▶ Ausgewählter Text
Die Tätigkeit des deutschen Ablegers sei von der drohenden Liquidierung des Memorialdachverbandes allerdings nicht betroffen. »Wir sind ja eine deutsche Organisation und ins deutsche Vereinsregister eingetragen«, erklärte Anke Giesen. »Uns kann der russische Generalstaatsanwalt nichts.« Die Arbeit werde fortgesetzt. Allerdings fiele mit der Liquidierung des Dachverbandes - in dem neben Ablegern in Tschechien, Italien, Deutschland, Belgien, Frankreich und der Ukraine 60 regionale russische Memorialorganisationen vertreten sind - dessen koordinierende Funktion weg. »Das starke Zentrum in Moskau, das auch einen Schutzschirm über die regionalen Organisationen spannt, würde verloren gehen«, erklärt die 57-Jährige.

▶ Datenteil
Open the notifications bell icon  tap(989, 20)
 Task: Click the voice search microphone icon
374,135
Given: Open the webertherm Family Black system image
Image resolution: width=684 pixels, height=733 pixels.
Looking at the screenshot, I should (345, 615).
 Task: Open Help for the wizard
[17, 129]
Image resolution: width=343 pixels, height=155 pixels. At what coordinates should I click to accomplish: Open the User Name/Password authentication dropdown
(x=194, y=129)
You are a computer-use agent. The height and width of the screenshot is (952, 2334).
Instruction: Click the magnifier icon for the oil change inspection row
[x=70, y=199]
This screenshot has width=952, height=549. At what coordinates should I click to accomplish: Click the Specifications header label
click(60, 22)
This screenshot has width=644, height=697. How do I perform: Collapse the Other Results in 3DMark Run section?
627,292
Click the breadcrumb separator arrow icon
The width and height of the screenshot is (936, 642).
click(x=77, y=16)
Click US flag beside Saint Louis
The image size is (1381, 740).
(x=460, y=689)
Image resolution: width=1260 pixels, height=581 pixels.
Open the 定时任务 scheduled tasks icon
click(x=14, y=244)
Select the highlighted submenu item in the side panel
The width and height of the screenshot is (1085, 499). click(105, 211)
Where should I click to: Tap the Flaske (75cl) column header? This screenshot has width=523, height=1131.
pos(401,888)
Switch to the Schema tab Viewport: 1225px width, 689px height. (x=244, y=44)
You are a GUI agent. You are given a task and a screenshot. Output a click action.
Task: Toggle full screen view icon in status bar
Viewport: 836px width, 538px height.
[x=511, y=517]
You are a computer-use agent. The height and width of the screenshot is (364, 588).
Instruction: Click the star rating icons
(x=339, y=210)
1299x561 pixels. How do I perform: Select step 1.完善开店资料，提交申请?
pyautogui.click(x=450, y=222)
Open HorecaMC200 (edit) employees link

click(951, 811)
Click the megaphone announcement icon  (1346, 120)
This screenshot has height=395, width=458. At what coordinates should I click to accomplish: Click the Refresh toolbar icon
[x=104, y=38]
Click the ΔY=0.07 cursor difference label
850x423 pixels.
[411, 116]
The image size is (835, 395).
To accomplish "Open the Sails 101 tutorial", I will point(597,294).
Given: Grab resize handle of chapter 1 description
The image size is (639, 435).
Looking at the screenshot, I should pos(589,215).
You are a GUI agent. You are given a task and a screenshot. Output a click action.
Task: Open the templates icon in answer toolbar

▶ Aufgaben
A. Gib den Abschnitt aus dem Text über Memorial wortgetreu wieder: Fang bei den Worten „Die Tätigkeit des“ an und hör nach „erklärt die 57-Jährige.“ auf.
B. In welchen Ländern hat der Memorialdachverband laut dem Text über Memorial neben den 60 regionalen russischen Organisationen Ableger?

▶ Lösungen
A.
Die Tätigkeit des deutschen Ablegers sei von der drohenden Liquidierung des Memorialdachverbandes allerdings nicht betroffen. »Wir sind ja eine deutsche Organisation und ins deutsche Vereinsregister eingetragen«, erklärte Anke Giesen. »Uns kann der russische Generalstaatsanwalt nichts.« Die Arbeit werde fortgesetzt. Allerdings fiele mit der Liquidierung des Dachverbandes - in dem neben Ablegern in Tschechien, Italien, Deutschland, Belgien, Frankreich und der Ukraine 60 regionale russische Memorialorganisationen vertreten sind - dessen koordinierende Funktion weg. »Das starke Zentrum in Moskau, das auch einen Schutzschirm über die regionalen Organisationen spannt, würde verloren gehen«, erklärt die 57-Jährige.

B. Tschechien, Italien, Deutschland, Belgien, Frankreich, Ukraine